(Stored records)
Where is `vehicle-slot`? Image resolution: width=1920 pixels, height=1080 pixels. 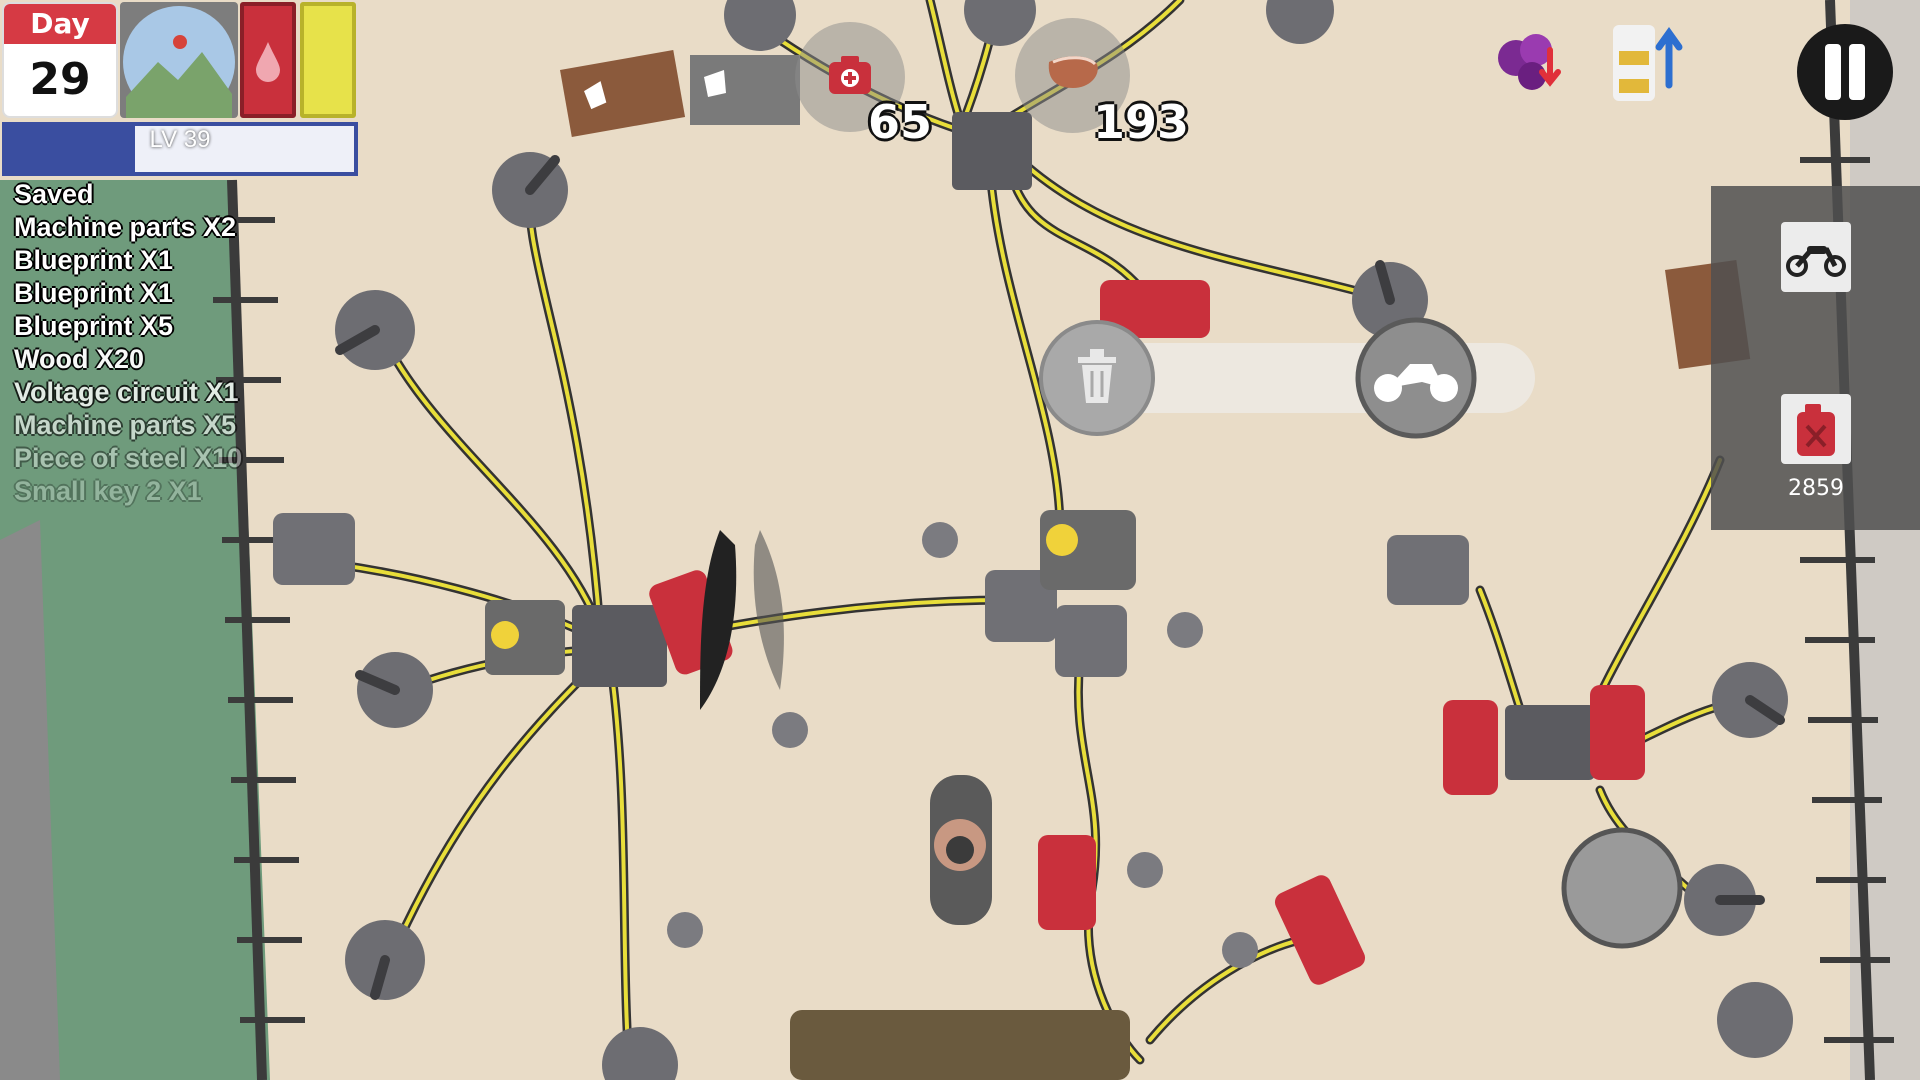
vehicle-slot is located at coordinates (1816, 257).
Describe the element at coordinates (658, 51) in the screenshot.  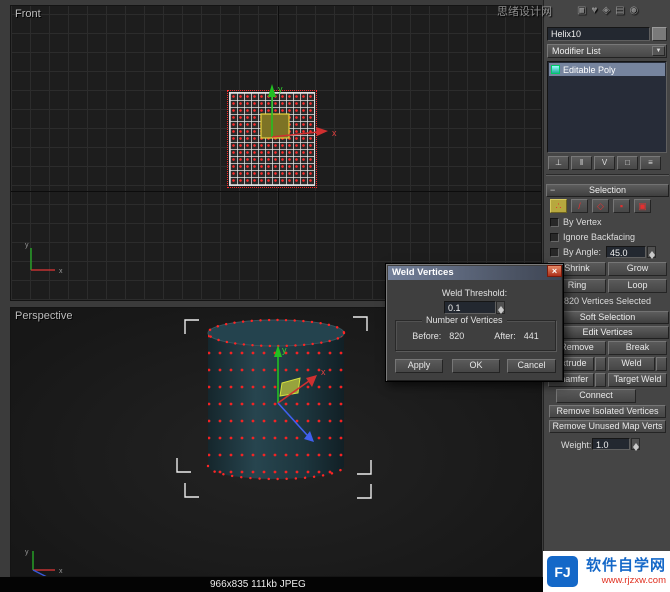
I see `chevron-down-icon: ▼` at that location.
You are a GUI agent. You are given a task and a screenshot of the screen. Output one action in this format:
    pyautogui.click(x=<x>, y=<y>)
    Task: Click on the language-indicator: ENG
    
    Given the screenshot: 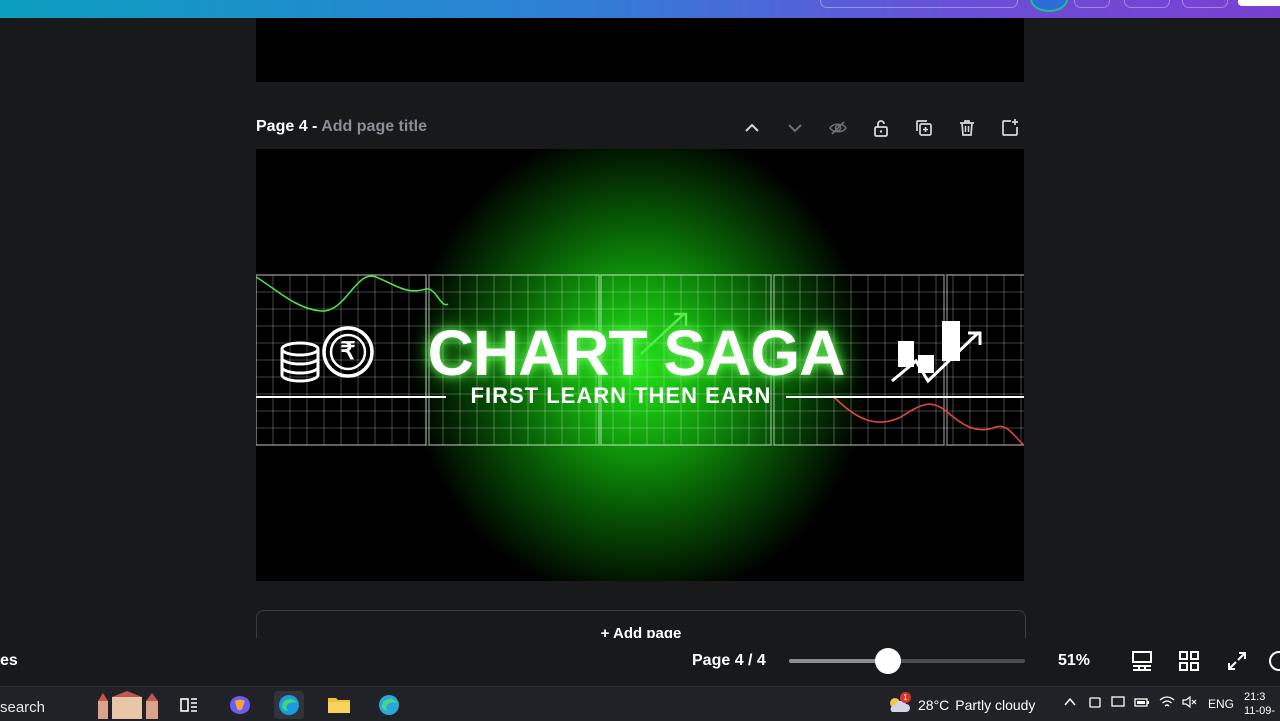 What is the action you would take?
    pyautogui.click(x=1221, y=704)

* [WORK TASK]: Put the stretch of the rows above, from the line containing "Describe the element" through the line containing "at that location.", into a Markdown table with the columns Number and Line, skipping blank lines and leaving out the pictures.

* [WRITTEN REPLY]:
| Number | Line |
|---|---|
| 1 | Describe the element at coordinates (658, 51) in the screenshot.   |
| 2 | I see `chevron-down-icon: ▼` at that location. |